Dejemos de demonizar a las ONG que se enfrentan a viento y marea para navegar hacia una balsa a merced de la bravura del oleaje. Dicho de manera sencilla: apliquemos el derecho marítimo, que castiga a quien sabe que un barco está en peligro y espera una hora de más para ir a su rescate. Y, de paso, reformemos el absurdo e hipócrita Reglamento de Dublín, que, al exigir a los solicitantes de asilo que presenten su solicitud en el país en el que ponen primero el pie, hace recaer casi toda la carga en Italia y Grecia.

En segundo lugar, echamos mano de nuestros arsenales, ya no jurídicos, sino filosóficos, para definir una actitud digna del universalismo fundador de Europa. Europa tiene tres posiciones posibles con respecto a este tema. La primera, la posición soberanista y potencialmente mortífera de Edmund Burke, y luego de Carl Schmitt: nada de derechos para un sujeto que excede el espacio concebible que constituye aquel que está delimitado por las fronteras de una nación.
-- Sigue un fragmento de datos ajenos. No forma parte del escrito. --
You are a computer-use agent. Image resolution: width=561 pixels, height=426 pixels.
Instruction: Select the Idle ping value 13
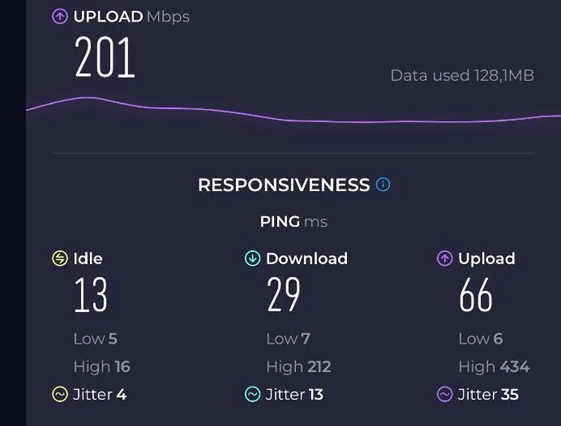pyautogui.click(x=91, y=295)
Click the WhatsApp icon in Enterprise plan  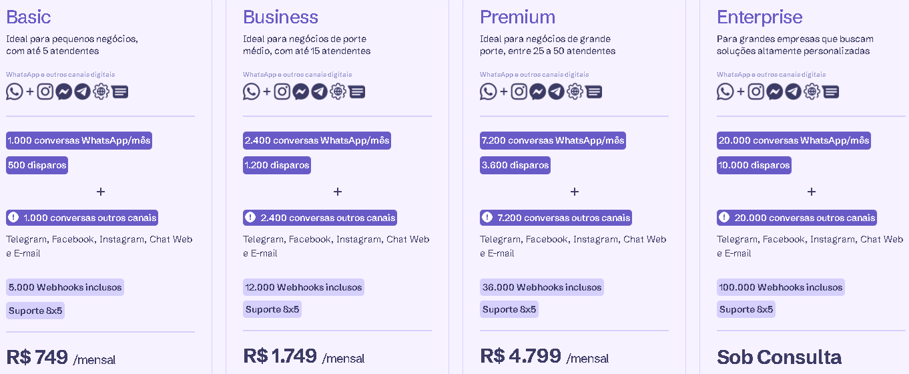tap(725, 91)
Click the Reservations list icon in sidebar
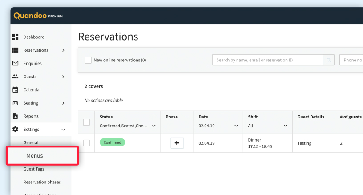 [15, 50]
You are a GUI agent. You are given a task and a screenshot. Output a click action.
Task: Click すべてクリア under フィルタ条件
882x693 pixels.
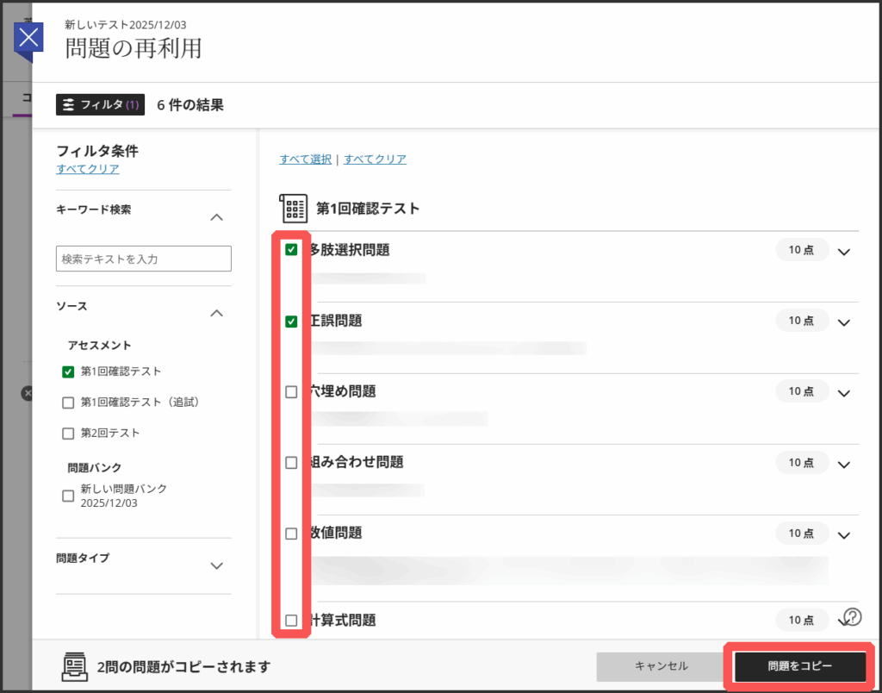pyautogui.click(x=88, y=169)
La segunda, éticamente magnífica pero políticamente insostenible que recorre la tradición anarquista: la pasibilidad infinita ante el otro; poner mi identidad en el éxodo y, de esta forma, como diría Levinas, gritar un «¡después de ti!», exhortarse a ser el «obligado», el «rehén» de los demás; es decir, una acogida sin restricción ni límite.

La tercera, la hermosa idea kantiana, a medio camino entre la razón pura y la razón práctica, de un derecho cosmopolítico cuya primera regla sería la de la hospitalidad: quien enuncia la hospitalidad anuncia el paso del «hostis» (enemigo) a «hospes» (huésped); habla de una «casa» que, como proclamó Léon Blum en su gran discurso de noviembre de 1936 a propósito de los refugiados alemanes que huían del nazismo, debe, aunque «ya esté llena», hacer sitio a los que «llaman a su puerta». Y así se define un espacio ya estructurado por normas, leyes, costumbres y una historia, pero donde el extranjero, si se ajusta a ellas, es, por principios, bienvenido.

Y puesto que el derecho, aunque sea «cosmopolítico», no pretende sustituir a la política, esta exigencia de solidaridad y responsabilidad solo puede aplicarse de manera eficaz si también se actúa antes de que se produzca la tragedia. Una abrumadora mayoría de los refugiados vomitados por Erdogan y que llegan a Kos, Lesbos o Lampedusa proceden de Siria: ¿No nos habríamos ahorrado el estado de emergencia que se vive actualmente si, ya en 2011, hubiéramos apoyado a las poblaciones civiles que ametralló, bombardeó y gaseó Bashar al-Assad?

Una gran parte de los migrantes huyen no de la guerra, sino de la insoportable miseria que asola zonas enteras del África subsahariana: ¿Acaso no puede hacer nada el capitalismo actual ante este estado de angustia? ¿Acaso una redistribución más justa de la riqueza mundial no sería un buen incentivo para poblar toda la tierra sin que la gente tuviera que migrar, en masa, a ese pequeño cabo de Asia que es Europa? Esas son las preguntas, pero las respuestas no pueden demorarse más.